Announcement

Collapse
No announcement yet.
X
  • Filter
  • Time
  • Show
Clear All
new posts

  • Using margins with nonlinear predictors in hybrid model

    Hi! I am new to this forum. I hope I am posting in a correct fashion.

    I have been doing panel data analysis recently using Allison’s (2009) hybrid method. However, given that I suspect my outcome could be related to one of the predictors in a nonlinear fashion, I am not sure how to model nonlinear relationship under hybrid method properly. I have thought of two possible ways to model nonlinear relationship under hybrid method.

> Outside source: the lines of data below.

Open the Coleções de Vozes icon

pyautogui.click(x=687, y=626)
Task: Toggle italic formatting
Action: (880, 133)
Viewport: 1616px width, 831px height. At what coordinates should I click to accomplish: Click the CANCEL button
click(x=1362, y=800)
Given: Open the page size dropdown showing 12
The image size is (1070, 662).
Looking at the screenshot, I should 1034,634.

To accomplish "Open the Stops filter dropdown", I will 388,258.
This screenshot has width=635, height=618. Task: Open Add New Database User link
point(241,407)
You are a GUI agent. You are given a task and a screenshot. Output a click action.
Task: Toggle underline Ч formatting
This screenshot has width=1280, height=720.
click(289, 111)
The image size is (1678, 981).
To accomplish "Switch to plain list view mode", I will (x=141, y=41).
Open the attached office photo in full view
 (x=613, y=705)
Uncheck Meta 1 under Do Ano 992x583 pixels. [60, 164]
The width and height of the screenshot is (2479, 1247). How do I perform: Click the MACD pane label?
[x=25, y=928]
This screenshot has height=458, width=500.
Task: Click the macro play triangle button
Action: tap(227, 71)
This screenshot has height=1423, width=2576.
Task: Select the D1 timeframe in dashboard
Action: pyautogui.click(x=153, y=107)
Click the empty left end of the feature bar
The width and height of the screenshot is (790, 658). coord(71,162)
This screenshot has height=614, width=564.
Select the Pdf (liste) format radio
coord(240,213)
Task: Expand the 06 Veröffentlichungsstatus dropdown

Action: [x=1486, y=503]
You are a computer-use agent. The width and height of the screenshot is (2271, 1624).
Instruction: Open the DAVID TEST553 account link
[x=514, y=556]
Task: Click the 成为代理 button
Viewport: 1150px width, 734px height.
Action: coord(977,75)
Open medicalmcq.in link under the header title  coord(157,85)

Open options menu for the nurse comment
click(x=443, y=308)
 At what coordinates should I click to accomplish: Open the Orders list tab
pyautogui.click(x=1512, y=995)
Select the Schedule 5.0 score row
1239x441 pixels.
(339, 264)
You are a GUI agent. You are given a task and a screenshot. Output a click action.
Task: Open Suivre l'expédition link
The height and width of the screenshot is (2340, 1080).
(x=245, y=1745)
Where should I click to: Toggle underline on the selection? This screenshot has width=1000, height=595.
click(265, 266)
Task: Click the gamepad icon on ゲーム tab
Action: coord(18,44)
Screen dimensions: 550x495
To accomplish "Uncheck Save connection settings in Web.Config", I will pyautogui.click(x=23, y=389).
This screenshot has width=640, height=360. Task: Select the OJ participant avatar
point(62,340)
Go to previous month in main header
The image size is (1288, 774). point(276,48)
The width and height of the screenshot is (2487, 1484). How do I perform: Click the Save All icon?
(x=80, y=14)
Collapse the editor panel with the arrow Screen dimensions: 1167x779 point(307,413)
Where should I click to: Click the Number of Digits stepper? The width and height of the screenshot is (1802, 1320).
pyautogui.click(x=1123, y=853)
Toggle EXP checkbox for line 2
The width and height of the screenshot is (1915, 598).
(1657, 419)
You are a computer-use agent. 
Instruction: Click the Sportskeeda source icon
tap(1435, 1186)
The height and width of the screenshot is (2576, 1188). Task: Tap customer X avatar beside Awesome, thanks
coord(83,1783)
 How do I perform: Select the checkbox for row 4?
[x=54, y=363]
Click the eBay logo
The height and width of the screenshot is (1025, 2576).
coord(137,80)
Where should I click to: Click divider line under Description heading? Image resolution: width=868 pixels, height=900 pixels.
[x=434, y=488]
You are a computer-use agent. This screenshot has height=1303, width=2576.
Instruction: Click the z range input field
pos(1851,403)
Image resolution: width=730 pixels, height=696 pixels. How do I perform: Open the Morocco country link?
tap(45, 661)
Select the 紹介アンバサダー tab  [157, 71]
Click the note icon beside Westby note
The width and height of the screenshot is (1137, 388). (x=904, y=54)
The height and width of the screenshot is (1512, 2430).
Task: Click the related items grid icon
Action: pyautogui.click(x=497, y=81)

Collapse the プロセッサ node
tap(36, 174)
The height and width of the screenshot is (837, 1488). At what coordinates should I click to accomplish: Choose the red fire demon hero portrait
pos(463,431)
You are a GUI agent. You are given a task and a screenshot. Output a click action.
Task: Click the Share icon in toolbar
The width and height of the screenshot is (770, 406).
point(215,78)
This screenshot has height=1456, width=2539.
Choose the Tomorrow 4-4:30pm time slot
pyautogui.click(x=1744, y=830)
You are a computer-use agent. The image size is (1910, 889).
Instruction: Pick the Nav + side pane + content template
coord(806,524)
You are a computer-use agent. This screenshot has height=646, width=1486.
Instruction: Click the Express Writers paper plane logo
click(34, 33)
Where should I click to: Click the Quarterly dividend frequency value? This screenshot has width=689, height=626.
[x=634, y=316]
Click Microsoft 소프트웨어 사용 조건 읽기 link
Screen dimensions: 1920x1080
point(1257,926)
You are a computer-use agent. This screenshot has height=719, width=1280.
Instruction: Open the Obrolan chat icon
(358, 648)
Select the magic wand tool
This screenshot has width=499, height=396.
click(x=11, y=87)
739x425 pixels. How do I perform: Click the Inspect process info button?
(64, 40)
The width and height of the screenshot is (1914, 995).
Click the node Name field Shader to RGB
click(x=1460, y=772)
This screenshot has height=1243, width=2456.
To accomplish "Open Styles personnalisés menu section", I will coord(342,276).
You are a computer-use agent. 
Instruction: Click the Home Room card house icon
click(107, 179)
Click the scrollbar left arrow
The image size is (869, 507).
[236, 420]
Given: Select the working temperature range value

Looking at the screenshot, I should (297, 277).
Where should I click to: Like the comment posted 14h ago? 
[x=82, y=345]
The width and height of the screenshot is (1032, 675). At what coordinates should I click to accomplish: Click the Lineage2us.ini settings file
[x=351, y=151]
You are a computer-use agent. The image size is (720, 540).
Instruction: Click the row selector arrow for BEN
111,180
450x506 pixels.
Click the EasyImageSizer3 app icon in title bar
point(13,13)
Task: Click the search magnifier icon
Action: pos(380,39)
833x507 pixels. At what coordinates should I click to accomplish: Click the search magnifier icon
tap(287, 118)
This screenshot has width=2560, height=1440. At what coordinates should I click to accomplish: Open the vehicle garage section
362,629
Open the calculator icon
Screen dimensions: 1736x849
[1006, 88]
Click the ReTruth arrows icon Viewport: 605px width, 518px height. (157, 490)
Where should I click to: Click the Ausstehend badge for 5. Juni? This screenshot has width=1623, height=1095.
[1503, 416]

    Let me begin by introducing the hybrid method proposed by Allison (2009). Allison (2009:23-25) discussed the details of estimating hybrid model. The technique of estimating hybrid model is to transform time-varying x into deviations from person-specific means (which is time-varying) and person-specific means (which is time-invariant). The goal is that the coefficient estimates for the deviations from person-specific means is equivalent to fixed-effects estimates. In all my simulations, the true model is given by:

    Code:
    generate y = 3 + 3.6*age + 1.5*fincome + .6*fincome^2 + u_i + e


    Thus, fincome is the time-varying variable which has a nonlinear relationship with y.

    To implement the hybrid method, I ran the following Stata code to transform time-varying x into deviation from person-specific means and person-specific means:

    Code:
    local x fincome
    Code:
    by id: egen double M`x'=mean(`x')
    
    label var M`x' "Mean of `x'"
    
    gen C`x'=`x'-M`x'
    
    label var C`x' "Mean-centered `x'"


    In my simulation, there are five waves. Thus, each person has five observations. The second line generate the mean of fincome across five waves for each respondent (person-specific means). The fourth line generate the deviation from person-specific means for each respondent in each wave.

    After transformation, a linear random-effects model can be estimated. The coefficient estimates for the deviations from person-specific means (in my case, Cfincome) would be identical to fixed-effects model (xtreg with fe options in Stata). Assuming the relationship between fincome and y being linear, the fixed-effects model would be:

    Code:
    xtreg y c.age c.fincome,fe


    According to Allison (2009), the coefficient estimate for fincome in fixed-effects model would be the same as the coefficient estimate for Cfincome (assuming the relationship between fincome and y being linear):

    Code:
    mixed y c.age c.Mfincome c.Cfincome ||id:


    However, Allison (2009) didn’t specify how to transform x when there is suspected nonlinear relationship between x and y. Therefore, even though the above transformation works well for linear relationship, I don’t know the correct way to model nonlinear relationship between x and y. That’s the motivation of my simulations.

    Specifically, I have two options of transformation. The first option is to model nonlinear relationship as follows:

    Code:
    mixed y c.age c.Mfincome c.Cfincome##c.Cfincome ||id:


    I include the person-specific means and deviation from person-specific means and its squared term in the model. If this approach is correct, then the coefficient estimates for Cfincome and c.Cfincome##c.Cfincome would be equal to the true model estimates (1.5 and 0.6 respectively).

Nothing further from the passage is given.